Quote:
Originally Posted by Wannabeskinny
It's interesting how everyone is coming to a concensus here, but the more I read the more I disagree. I do not think it's a self-fulfilling prophecy. It's been called to my attention that I eat too many carbs, and too much wheat and when I realized it I cut back. Understanding how my body reacts to food has helped me, not made me binge more. For example, coming to an understanding that my body does not need one iota of sugar, not even the smallest amount, has made me make better choices about sweets. It's not something that I deserve to indulge myself in on a constant basis. Do I eat sugar now and again, yes of course, but I do not fool myself thinking that my body intuitively needs it.
Honestly, you should do what YOU feel is right for YOU. Don't worry about what others are saying because we are all individuals and our journeys are individual journeys. Millions/billions of matter/particles make up a body and none of us here will ever know the composite picture of another person.
I think where I am coming from is how
hard the battle must be to get to the size each of us wants to be at. As we all know, the harder it is, the higher the risk of failing is.

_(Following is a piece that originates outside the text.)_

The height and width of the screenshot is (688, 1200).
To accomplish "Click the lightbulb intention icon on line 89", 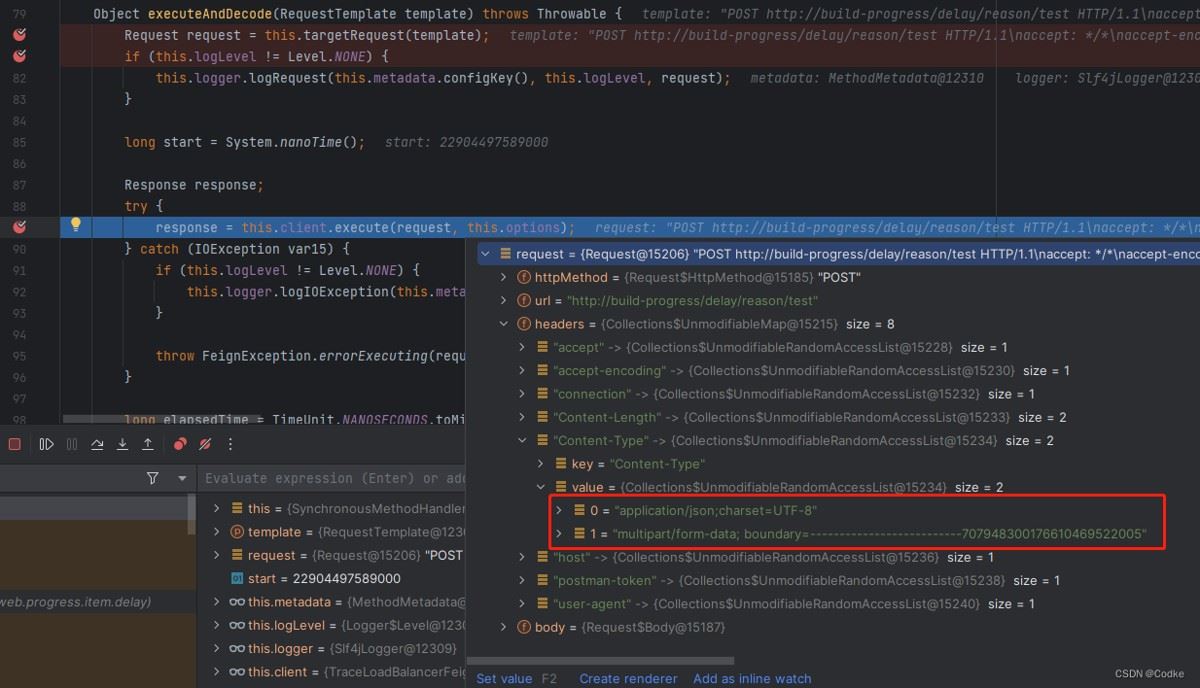I will 75,226.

For me, for example, I want to take the path of least resistance. I want to be the type no. 5 thin person category (being the person who
finds it easy to maintain weight, comfortable with the person she is and gives no thought to food other than to use it as fuel but at the same time, enjoys the food she eats and lifestyle she leads). To achieve that, I know that I have to get rid of my bingeing because my problem has always been (a) bingeing due to restrictions and (b) me not accepting that my comfortable weight is actually around 125-130, not 115-120. My restrictions and bingeing (rather than overeating) is what led me to put on weight. It has taken me so many, many years to realize this and to stop not just the restricting, but to stop the mental agony and mental battle I have been bearing all this while.
I am finding it
easy at the moment because I don't have any bingeing urges. Yes, I still buy junk (chocs etc) but the great thing about it is when I bring it home, I have
no desire to binge. I eat one/two and am happy. This has been so since I switched from rigid restrictions to a totally free from restriction mode in May 2012. Best thing is that I tried on my smallest pair of jeans yesterday (the one I use to measure the size I am) and it fits me pretty well. Sure, 5 years down the road, it may get harder, I don't know. If/when that time comes, I have to put on my "thinking cap" again.
Again, I want to emphasize that each of us has our own way of doing things. The only thing that is different is how easy or how hard our way is and how high the risk of failure is.
However, for some people, they
need to be disciplined and they need to have rules for eating and exercise. To them, if they do not have rules,
the risk of failure is high.
For others, too many rules and restrictions mean failure. It doesn't matter which type we are, really, as long as it works for us.
What I am sad about is for those that have that uphill battle and must face that uphill battle everyday.
Those are the ones that need to find a better way to lose or maintain the weight they have lost.